(Data for analysis):
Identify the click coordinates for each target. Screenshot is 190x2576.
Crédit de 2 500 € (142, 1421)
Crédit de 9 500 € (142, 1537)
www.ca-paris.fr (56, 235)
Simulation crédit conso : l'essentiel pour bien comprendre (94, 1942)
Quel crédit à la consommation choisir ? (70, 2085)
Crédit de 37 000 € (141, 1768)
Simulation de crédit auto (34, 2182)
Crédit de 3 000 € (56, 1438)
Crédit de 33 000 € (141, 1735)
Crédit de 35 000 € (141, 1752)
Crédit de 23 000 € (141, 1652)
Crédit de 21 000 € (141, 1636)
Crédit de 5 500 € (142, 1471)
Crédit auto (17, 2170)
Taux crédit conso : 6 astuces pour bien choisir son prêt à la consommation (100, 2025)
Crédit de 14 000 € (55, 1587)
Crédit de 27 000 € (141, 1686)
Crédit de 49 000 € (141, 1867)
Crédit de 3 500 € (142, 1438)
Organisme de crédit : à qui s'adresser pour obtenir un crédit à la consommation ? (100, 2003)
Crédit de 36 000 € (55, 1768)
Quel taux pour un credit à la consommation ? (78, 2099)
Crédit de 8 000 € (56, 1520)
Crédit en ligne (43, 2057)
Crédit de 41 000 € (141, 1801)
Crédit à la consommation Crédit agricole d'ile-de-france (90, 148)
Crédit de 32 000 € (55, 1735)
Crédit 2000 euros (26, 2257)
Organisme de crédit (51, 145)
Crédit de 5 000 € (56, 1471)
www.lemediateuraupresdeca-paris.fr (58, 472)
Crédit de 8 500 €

(Task to complete):
Copy the records above exactly, starting at the line that contains "Crédit à la consommation Crédit" and ending at the last line, and leave out all earlier lines.

(Response below):
Crédit à la consommation Crédit agricole d'ile-de-france (90, 148)
Crédit de 32 000 € (55, 1735)
Crédit 2000 euros (26, 2257)
Organisme de crédit (51, 145)
Crédit de 5 000 € (56, 1471)
www.lemediateuraupresdeca-paris.fr (58, 472)
Crédit de 8 500 €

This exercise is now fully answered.